(Excerpts from a dataset)
——————
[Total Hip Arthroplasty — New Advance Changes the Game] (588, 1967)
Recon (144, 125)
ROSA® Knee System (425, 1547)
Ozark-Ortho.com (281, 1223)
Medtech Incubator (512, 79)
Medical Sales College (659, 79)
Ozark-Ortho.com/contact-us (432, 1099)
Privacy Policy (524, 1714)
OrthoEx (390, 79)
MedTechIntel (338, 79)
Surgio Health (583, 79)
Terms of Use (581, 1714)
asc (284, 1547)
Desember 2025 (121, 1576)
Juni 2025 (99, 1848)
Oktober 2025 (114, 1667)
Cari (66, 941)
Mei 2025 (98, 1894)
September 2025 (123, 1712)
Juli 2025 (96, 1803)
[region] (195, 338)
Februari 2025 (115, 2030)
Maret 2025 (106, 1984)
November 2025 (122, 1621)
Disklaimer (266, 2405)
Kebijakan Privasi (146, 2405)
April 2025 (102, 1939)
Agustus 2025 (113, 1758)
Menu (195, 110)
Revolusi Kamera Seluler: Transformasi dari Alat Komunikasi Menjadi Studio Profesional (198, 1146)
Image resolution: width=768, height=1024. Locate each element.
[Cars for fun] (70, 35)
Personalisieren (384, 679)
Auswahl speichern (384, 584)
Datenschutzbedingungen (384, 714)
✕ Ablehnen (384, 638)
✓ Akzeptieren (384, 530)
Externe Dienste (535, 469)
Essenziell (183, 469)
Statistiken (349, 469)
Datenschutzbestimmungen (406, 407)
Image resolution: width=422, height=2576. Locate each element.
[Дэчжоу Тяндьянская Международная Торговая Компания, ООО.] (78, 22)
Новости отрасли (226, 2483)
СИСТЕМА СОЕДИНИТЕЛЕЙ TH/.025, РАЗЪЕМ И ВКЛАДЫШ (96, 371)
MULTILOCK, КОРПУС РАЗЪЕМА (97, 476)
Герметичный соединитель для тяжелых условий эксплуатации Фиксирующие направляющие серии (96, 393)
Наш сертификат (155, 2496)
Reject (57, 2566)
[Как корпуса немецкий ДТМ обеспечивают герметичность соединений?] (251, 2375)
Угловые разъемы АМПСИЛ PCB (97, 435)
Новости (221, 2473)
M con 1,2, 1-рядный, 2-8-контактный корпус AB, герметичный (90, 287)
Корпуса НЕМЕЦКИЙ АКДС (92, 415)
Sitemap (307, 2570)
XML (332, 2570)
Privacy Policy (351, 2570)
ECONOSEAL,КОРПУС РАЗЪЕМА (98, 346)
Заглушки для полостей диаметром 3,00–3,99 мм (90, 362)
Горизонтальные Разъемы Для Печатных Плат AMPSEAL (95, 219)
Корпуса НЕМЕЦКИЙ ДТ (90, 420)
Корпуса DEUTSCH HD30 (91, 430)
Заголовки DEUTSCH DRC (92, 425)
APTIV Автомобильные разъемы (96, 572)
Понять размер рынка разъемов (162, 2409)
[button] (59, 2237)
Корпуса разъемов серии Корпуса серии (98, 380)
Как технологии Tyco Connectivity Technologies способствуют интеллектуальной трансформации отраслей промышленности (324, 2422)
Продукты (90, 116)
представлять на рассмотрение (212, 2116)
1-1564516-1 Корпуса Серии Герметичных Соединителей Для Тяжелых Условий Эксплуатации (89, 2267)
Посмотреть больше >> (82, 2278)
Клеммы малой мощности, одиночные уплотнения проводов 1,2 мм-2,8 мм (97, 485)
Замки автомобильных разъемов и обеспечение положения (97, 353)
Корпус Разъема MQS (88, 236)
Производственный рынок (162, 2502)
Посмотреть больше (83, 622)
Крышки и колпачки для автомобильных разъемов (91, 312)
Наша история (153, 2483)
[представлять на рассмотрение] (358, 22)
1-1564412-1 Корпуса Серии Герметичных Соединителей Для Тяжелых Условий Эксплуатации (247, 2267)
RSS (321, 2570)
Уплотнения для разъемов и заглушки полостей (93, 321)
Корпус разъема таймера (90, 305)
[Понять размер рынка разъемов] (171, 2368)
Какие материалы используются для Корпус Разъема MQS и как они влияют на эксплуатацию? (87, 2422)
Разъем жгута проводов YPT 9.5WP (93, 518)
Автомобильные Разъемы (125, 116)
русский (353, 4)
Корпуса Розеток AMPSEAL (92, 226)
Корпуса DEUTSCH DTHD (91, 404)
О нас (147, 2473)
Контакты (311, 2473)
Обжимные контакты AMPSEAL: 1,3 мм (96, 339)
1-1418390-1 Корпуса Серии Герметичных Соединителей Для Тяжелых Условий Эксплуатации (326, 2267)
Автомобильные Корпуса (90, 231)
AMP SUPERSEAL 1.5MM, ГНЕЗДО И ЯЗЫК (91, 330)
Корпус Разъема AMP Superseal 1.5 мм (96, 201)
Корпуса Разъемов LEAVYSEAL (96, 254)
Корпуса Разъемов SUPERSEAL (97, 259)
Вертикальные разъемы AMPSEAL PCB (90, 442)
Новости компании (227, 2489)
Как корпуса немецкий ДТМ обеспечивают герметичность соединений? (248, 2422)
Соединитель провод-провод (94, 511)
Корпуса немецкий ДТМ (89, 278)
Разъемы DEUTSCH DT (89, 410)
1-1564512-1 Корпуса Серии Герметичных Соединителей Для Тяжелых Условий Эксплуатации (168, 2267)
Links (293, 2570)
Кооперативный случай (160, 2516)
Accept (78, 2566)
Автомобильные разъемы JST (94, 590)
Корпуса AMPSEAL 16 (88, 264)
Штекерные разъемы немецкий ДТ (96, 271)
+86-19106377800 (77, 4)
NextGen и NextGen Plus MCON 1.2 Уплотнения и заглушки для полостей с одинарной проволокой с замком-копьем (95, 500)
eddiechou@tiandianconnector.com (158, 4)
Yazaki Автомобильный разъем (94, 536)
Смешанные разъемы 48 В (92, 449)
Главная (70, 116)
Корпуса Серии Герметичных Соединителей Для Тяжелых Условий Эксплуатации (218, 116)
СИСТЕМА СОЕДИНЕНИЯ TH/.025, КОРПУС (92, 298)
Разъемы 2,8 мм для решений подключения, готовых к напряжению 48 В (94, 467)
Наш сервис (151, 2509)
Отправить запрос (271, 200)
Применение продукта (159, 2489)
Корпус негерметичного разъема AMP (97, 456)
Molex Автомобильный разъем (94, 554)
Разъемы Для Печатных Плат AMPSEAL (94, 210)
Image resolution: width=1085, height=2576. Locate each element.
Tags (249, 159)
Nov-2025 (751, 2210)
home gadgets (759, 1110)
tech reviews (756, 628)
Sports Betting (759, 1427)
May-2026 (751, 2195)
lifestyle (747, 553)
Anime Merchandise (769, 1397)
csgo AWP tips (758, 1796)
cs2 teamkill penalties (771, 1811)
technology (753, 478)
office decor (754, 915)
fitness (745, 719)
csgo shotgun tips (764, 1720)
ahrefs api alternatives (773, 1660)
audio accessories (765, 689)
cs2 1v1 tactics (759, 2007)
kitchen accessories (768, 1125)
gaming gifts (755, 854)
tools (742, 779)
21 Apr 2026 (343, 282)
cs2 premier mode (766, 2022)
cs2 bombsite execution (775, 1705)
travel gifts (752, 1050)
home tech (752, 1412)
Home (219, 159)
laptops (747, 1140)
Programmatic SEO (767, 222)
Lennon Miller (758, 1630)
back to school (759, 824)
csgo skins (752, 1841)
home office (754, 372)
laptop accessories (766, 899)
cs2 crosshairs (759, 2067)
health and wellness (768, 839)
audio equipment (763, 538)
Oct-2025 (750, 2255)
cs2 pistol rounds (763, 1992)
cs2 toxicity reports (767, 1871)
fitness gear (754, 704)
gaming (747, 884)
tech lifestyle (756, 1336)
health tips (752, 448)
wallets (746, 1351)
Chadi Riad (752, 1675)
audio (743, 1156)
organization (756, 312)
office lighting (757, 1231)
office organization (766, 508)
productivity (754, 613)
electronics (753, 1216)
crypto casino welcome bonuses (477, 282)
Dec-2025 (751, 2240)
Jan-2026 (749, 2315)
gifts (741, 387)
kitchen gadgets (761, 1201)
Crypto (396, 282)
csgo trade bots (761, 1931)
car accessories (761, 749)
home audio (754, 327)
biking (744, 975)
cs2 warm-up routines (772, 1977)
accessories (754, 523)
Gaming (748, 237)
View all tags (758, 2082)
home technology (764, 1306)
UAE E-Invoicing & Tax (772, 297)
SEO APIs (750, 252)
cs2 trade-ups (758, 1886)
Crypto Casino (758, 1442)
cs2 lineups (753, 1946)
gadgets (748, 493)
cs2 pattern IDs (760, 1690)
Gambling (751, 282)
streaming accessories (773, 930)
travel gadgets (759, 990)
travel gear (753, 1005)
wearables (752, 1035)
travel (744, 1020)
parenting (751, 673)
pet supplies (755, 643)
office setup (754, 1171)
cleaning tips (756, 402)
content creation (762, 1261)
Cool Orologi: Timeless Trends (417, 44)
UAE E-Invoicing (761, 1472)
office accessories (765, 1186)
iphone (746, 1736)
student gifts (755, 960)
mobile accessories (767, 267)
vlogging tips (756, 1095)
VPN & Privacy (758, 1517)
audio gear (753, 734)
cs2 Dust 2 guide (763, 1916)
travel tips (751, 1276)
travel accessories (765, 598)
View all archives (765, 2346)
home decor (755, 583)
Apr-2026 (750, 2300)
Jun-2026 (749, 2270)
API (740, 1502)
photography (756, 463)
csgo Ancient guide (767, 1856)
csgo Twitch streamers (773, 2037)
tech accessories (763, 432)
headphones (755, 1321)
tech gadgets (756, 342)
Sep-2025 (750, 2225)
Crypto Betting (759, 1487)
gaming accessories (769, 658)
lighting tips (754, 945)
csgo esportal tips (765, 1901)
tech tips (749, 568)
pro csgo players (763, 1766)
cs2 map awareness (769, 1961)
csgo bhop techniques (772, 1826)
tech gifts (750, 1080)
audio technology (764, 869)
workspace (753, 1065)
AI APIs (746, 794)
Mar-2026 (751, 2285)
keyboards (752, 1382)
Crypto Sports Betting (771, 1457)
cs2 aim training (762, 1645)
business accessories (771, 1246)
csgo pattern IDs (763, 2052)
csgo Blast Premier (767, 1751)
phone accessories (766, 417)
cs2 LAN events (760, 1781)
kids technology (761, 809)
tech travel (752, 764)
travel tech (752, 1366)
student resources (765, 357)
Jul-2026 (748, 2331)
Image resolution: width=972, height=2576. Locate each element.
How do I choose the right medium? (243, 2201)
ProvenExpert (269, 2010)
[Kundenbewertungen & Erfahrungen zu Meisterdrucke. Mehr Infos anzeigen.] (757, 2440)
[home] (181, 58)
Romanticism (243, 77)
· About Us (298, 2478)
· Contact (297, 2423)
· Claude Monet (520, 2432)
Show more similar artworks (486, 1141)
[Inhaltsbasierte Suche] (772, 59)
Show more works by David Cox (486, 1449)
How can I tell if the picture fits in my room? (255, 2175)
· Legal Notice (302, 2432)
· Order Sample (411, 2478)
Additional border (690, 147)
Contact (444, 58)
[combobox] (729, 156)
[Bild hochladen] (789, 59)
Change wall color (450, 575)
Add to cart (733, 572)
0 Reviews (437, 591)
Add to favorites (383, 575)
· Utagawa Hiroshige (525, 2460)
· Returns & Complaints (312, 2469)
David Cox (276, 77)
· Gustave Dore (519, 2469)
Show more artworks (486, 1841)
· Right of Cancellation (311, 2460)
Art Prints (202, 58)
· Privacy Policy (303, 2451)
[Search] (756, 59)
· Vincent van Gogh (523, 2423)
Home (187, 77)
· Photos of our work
——————
Set down exactly the lines beginning at the one that holds "0 Reviews (437, 591)" and ending with the last line of the data.

0 Reviews (437, 591)
Add to favorites (383, 575)
· Utagawa Hiroshige (525, 2460)
· Returns & Complaints (312, 2469)
David Cox (276, 77)
· Gustave Dore (519, 2469)
Show more artworks (486, 1841)
· Right of Cancellation (311, 2460)
Art Prints (202, 58)
· Privacy Policy (303, 2451)
[Search] (756, 59)
· Vincent van Gogh (523, 2423)
Home (187, 77)
· Photos of our work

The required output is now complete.